2007, Number 6
The nightmare of a painful phantom
Ortega-Legaspi JM
Language: English
References: 15
Page: 49-52
PDF size: 38.25 Kb.
ABSTRACT
Pain has a representation in the central nervous system within some of the most ancient structures developed over the phylogenetical history. Also, it is the most important symptom for which patients seek medical attention. However, there are pathologies in which pain stops being the alarm and becomes a medical issue, perhaps the most dramatic example of this would be the presence of pain in a part of the body that is no longer present, this is known as ‘phantom limb pain’.Over history, much attention has been given to pain understanding by well-known personalities and phantom limb itself was described first by Ambroise Paré in the 16th Century and later described by Silas Weir Mitchell in the 19th Century and thoroughly addressed by Livingston in the first half of the 20th Century.
The non-painful phantom limb phenomena are reported by almost all amputees and there is pain in 50 to 80%, no matter the nature of the amputation.
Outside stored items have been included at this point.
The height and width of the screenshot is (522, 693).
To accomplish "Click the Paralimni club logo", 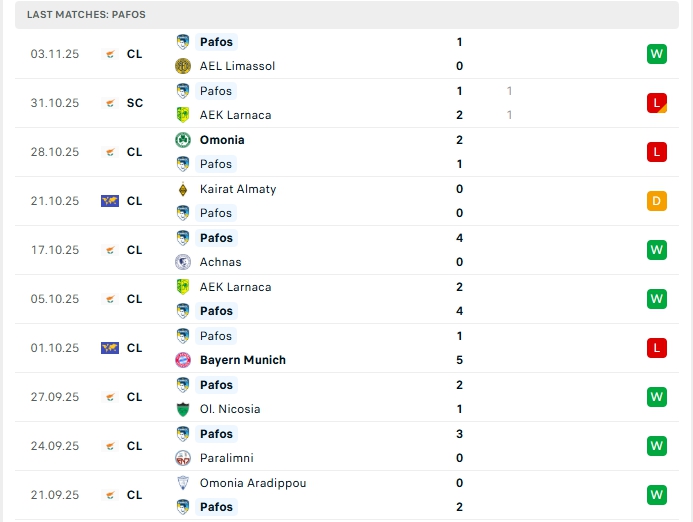I will point(183,458).
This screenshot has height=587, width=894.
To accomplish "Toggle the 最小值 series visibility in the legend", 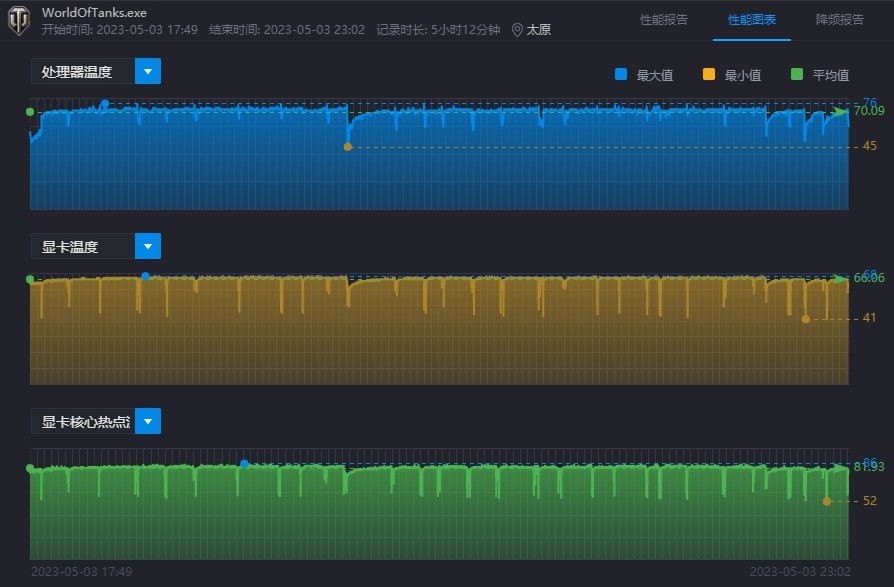I will point(732,74).
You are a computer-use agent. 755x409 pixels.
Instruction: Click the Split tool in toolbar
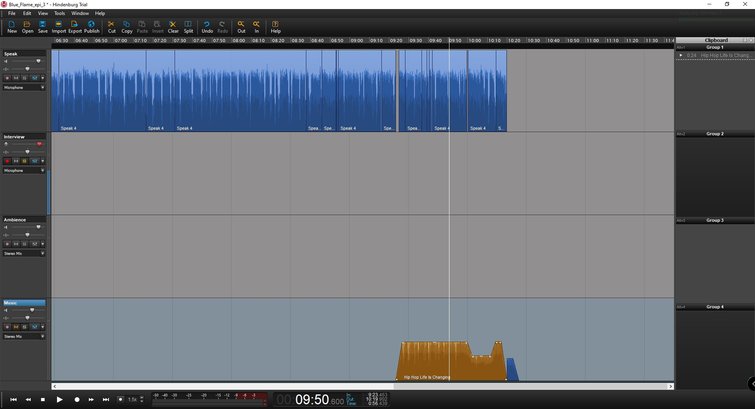(188, 26)
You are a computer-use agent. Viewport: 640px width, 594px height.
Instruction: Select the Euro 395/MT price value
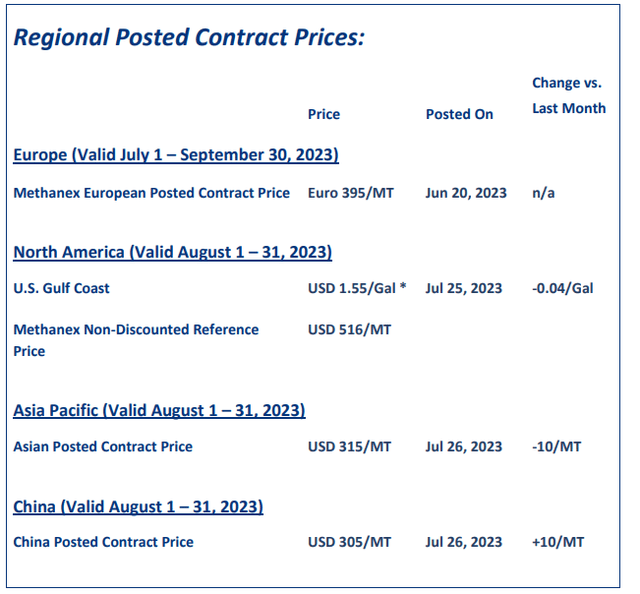(351, 193)
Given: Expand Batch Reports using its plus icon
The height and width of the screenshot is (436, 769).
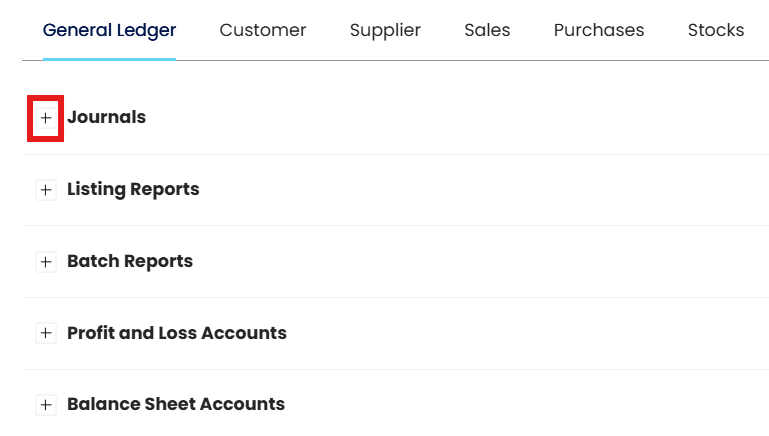Looking at the screenshot, I should click(x=46, y=262).
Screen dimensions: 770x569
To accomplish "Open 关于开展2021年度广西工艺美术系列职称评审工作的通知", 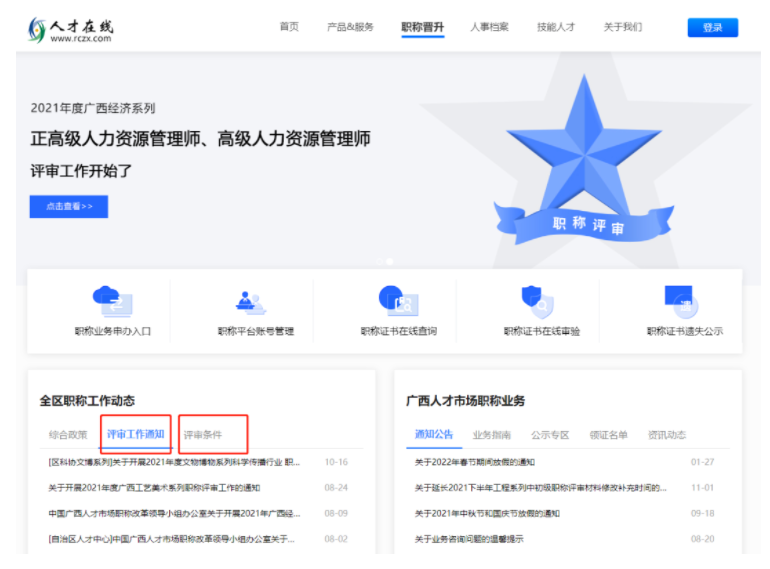I will [154, 488].
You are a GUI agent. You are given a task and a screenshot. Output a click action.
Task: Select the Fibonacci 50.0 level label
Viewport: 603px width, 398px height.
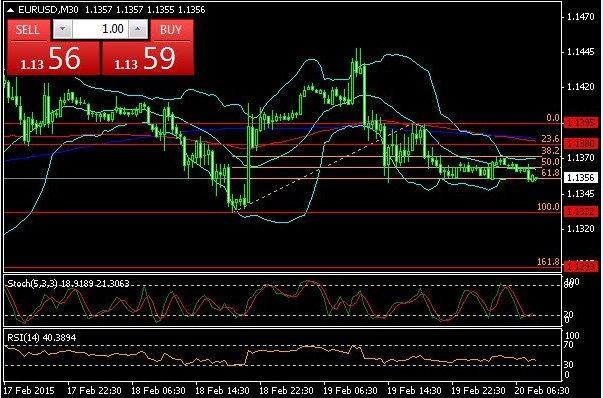pyautogui.click(x=550, y=162)
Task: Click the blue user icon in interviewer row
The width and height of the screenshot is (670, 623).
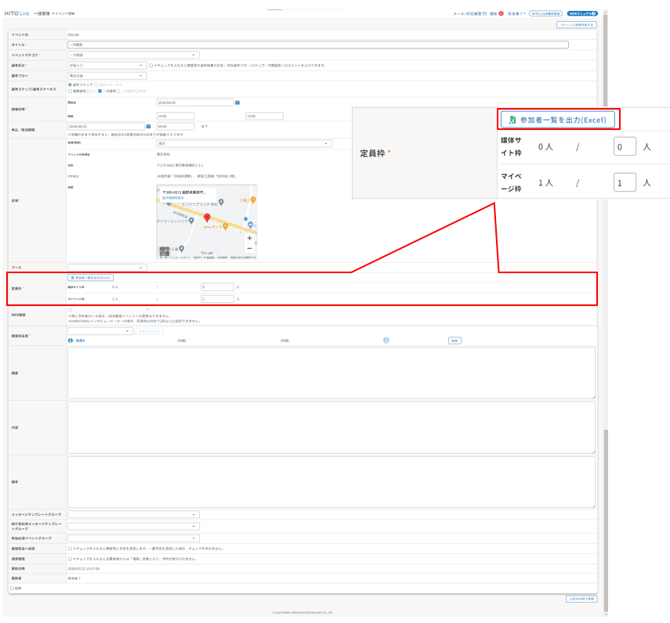Action: click(71, 340)
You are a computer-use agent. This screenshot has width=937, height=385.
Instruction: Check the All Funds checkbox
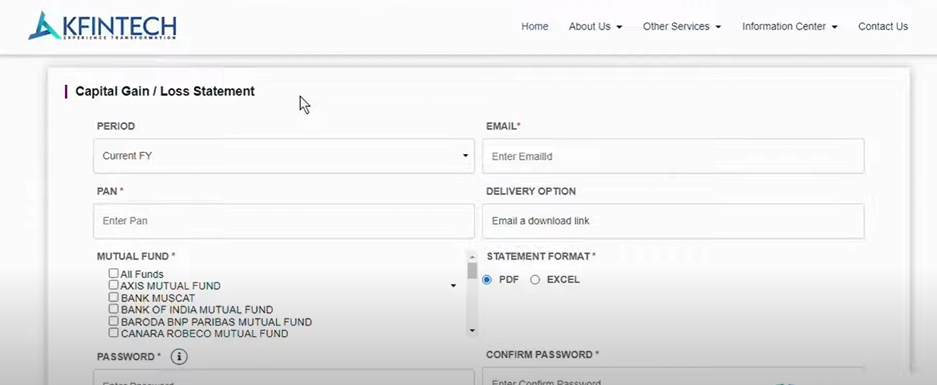click(x=114, y=273)
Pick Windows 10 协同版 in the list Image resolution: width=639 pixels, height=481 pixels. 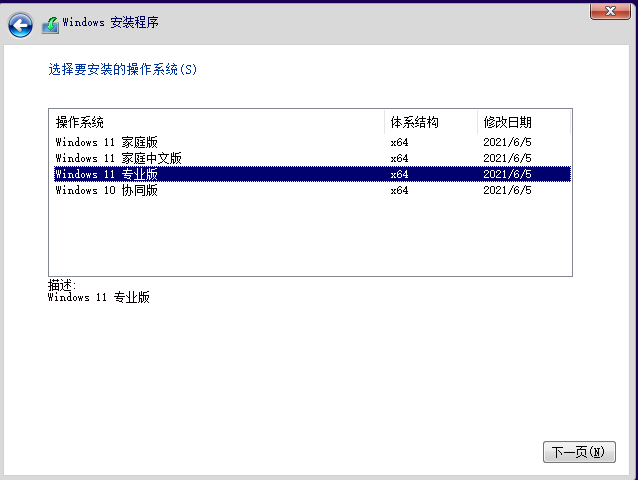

We face a puzzling public health problem. The major cause of limb amputations comes from vascular and neuropathic complications provoked by diabetes, followed in frequency by trauma, all astonishingly prevalent in the general working population in productive ages. A worrying cause of trauma and the phantom limb in some developing countries is caused by anti-personnel mines leading people, a majority of civilians with a considerable amount of children, to a living hell accompanied by a painful phantom.
Phantom limb pain represents a challenge that involves a huge scope of study related to both public health and neuroscience. It is an entity that involves peripheral, central and psychological factors. Neuroscientific research has studied the system from the amputated peripheral nerve, where a neuroma develops, to the cerebral cortex in which there are changes in the somatosensory cortex after limb amputations, related to a decreased activation of the area that would represent the missing limb. Besides, this problem has caused the development of theories such as the ‘neuromatrix’ that is activated in the absence of peripheral sensory information. In this sense, the anterior cingulate cortex has been proposed as a key structure in the development of phantom nociception in animals.
After a huge amount of research, only 30% of patients benefits for a good number of interventions.
Phantom limb pain is a clear example that consciousness can indeed become ill and that the clinical frequency, importance and transcendence make research on the neuroscience of consciousness of vital importance.
The painful phantom represents a tool and challenge in the neuroscientific field, opens the door for the study on consciousness, supports the need for improved healthcare and allows us to think about war and its consequences in the development of society.